I need to write an algorithm that takes N points, and outputs all the possible 3-stars and triangles that are formed by the points. Here's an example for clarification.
Let N = 4, then I have 4 choose 2 = 6 distances, the set
{(0,1), (0,2), (0,3), (1,2), (1,3), (2,3)}
We define a 3-star as 3 distances that all share 1 index. For example {(0,1),(1,2),(1,3)} is a star, but {(0,1),(1,2),(2,3)} is not. A triangle is defined as three distances where the first and second, second and third, and third and first pairs share an index, for example {(0,1),(1,2),(0,2)}, but not {(0,1),(1,2),(1,3)}.
I need to take N and output a list of all such 3-stars, and all triangles. They can be in the same list or in different lists for the output.
Is there a fast way to do this? I'm using python, so have access to the pandas multi-index which I think may be useful.
So far I've tried using a very naive approach, where I just loop 6 variables through 1 to NC2 and use an indicator function to pick out all the triangles. I've also managed to pick out the 3-stars using multi-index:
edges = list(itertools.combinations(range(N),2))
mi = pd.MultiIndex.from_tuples(edges)
# all 3 pairs share 1 index
for i in range(c):
core = mi[i]
arr = np.bitwise_xor(mi.get_level_values(0) == core[0], mi.get_level_values(1) == core[1])
for (outer1, outer2) in itertools.combinations(mi[arr], 2):
if outer1[0] in outer2 or outer1[1] in outer2:
print(core, outer1, outer2)
But this duplicates each of the stars.
I'm sure there's a simple way to do this, but I just can't seem to get my head around it, so any help would be appreciated. Thanks
The stars are given by all permutations of 4 elements. The first element of the permutation is the centre of the star and the remaining 3 points are the outside of the star. You can eliminate the duplicates by ensuring that the last 3 elements of each permutation are in a given order (i.e. ascending order).
The triangles are given by all combinations of 3 elements. The triangle is formed by joining the first to the second then second to third and, finally, third back to the first element.
Like this:
from itertools import permutations, combinations
N = 4
stars = [{(a, b), (a, c), (a, d)} for a, b, c, d in permutations(range(N), 4) if b < c < d]

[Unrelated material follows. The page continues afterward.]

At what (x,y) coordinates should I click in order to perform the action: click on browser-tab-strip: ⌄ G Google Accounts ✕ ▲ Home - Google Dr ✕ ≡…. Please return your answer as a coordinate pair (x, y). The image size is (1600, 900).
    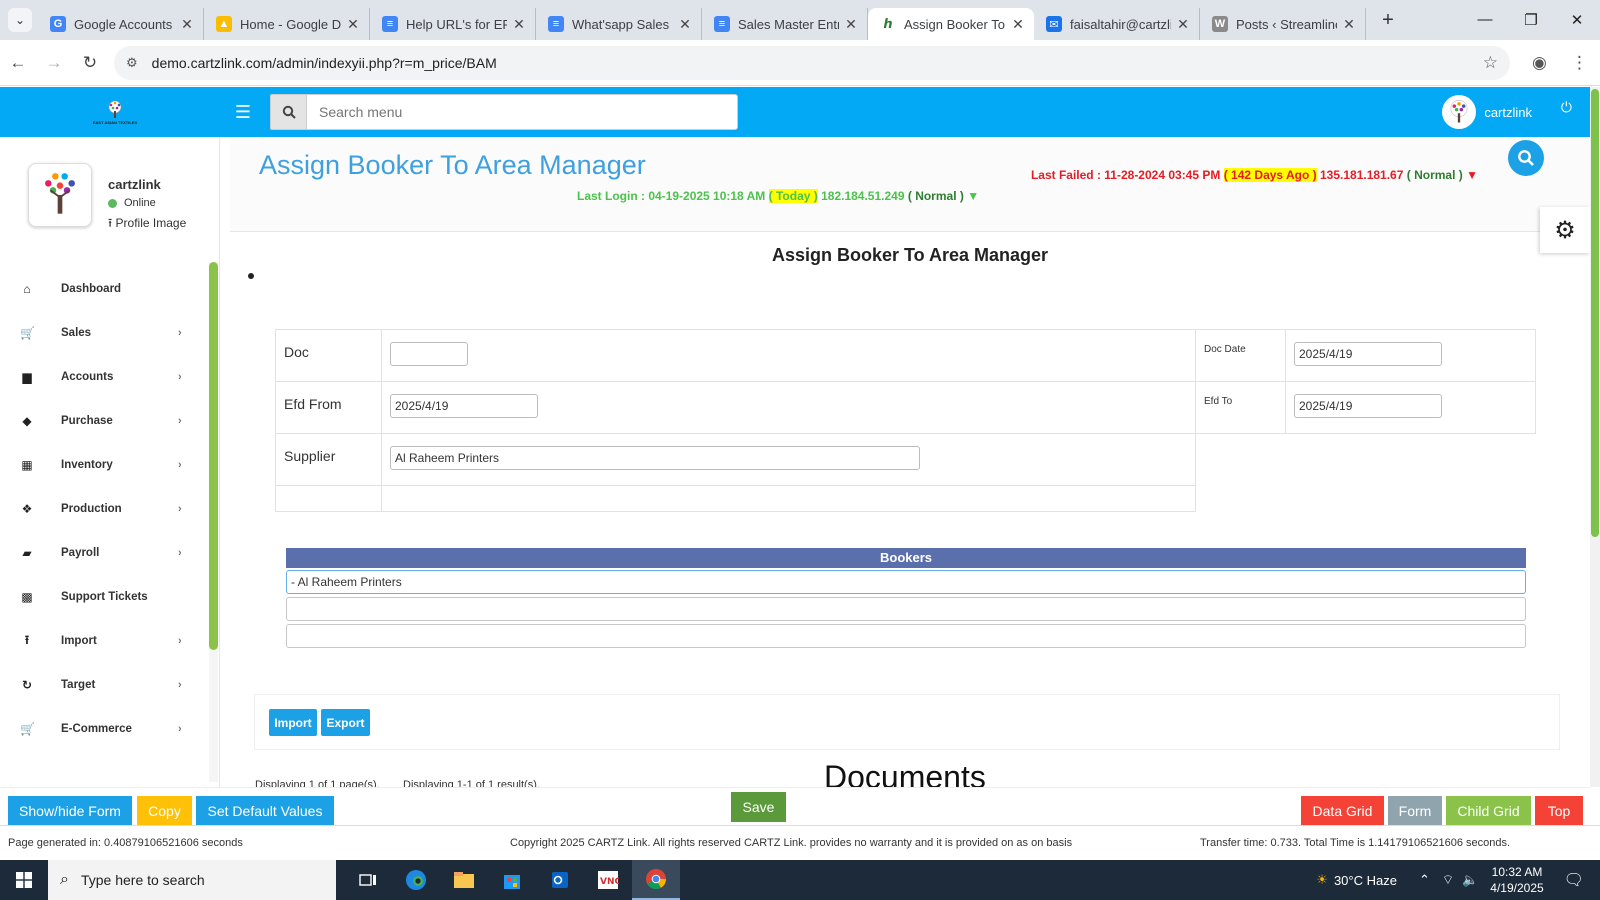
    Looking at the image, I should click on (800, 20). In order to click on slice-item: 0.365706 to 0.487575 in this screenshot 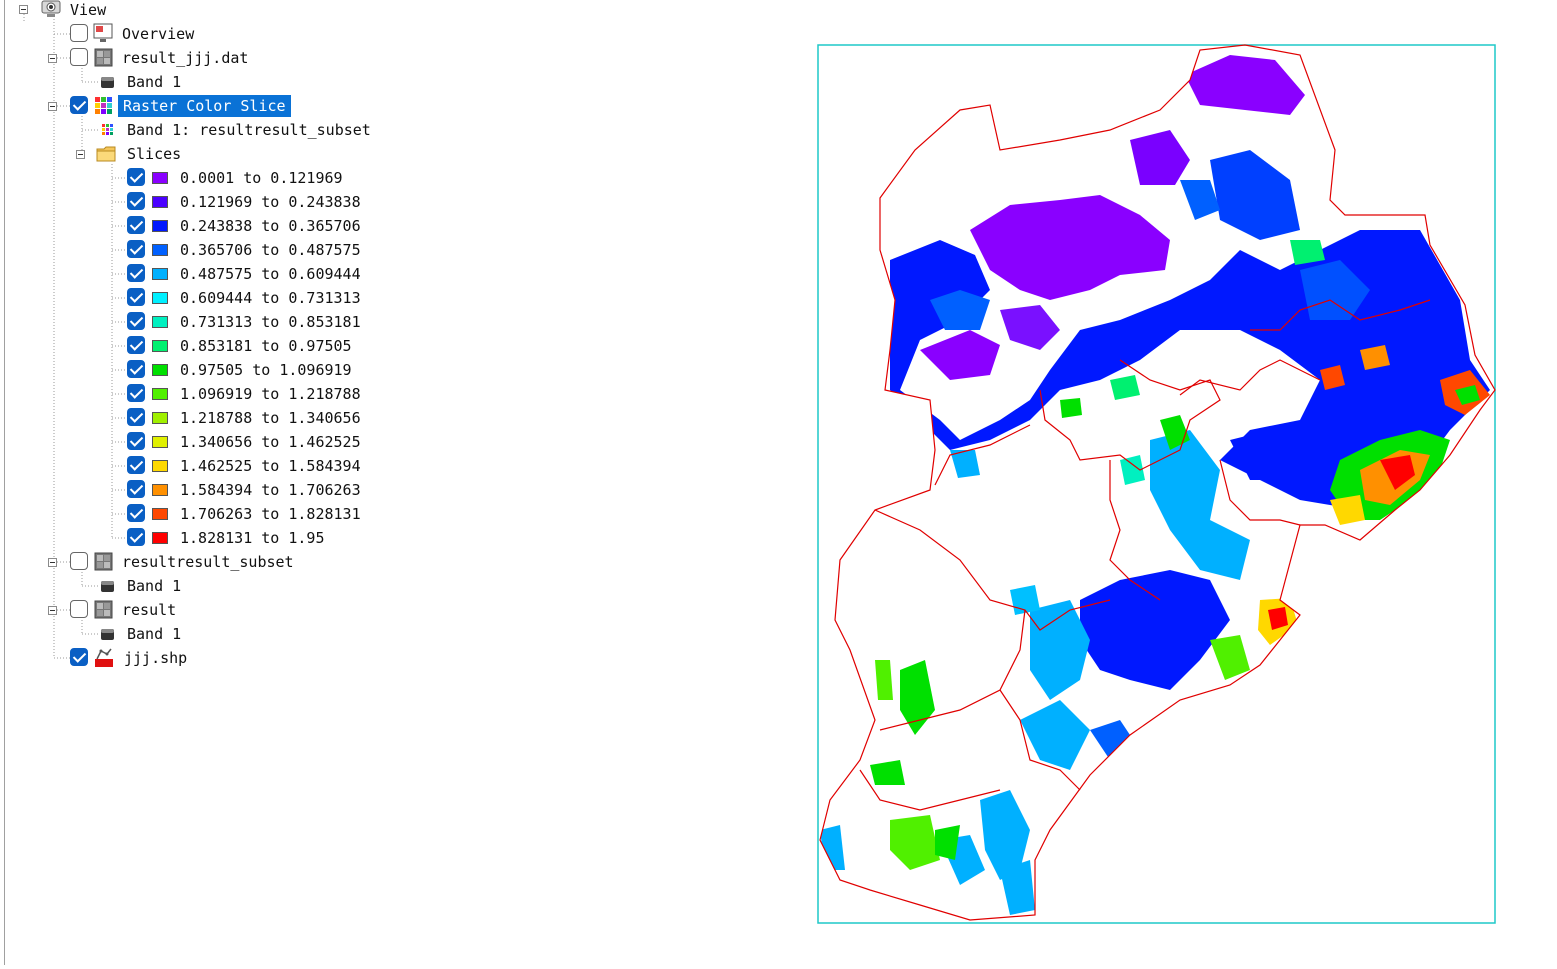, I will do `click(200, 250)`.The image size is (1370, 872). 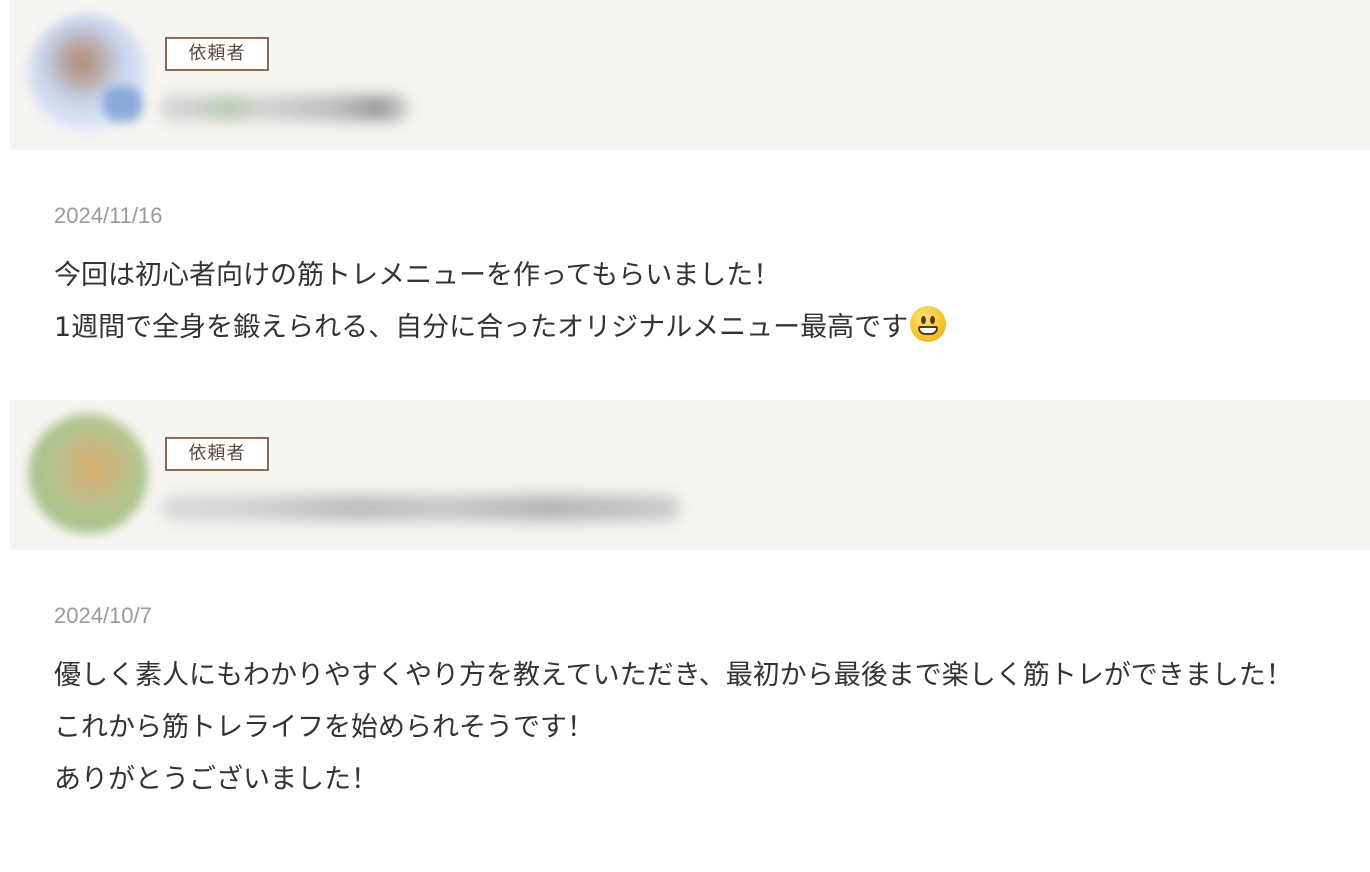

triangles = [{(a, b), (b, c), (c, a)} for a, b, c in combinations(range(N), 3)]
The stars are:
[{(0, 1), (0, 2), (0, 3)},
{(1, 0), (1, 2), (1, 3)},
{(2, 0), (2, 1), (2, 3)},
{(3, 0), (3, 1), (3, 2)}]
The triangles are:
[{(0, 1), (1, 2), (2, 0)},
{(0, 1), (1, 3), (3, 0)},
{(0, 2), (2, 3), (3, 0)},
{(1, 2), (2, 3), (3, 1)}]
Or, equivalently, if you want to use combinations to generate the stars:
stars = [
{(w, x), (w, y), (w, z)}
for a, b, c, d in combinations(range(N), 4)
for w, x, y, z in (
(a, b, c, d),
(b, a, c, d),
(c, a, b, d),
(d, a, b, c),
)
]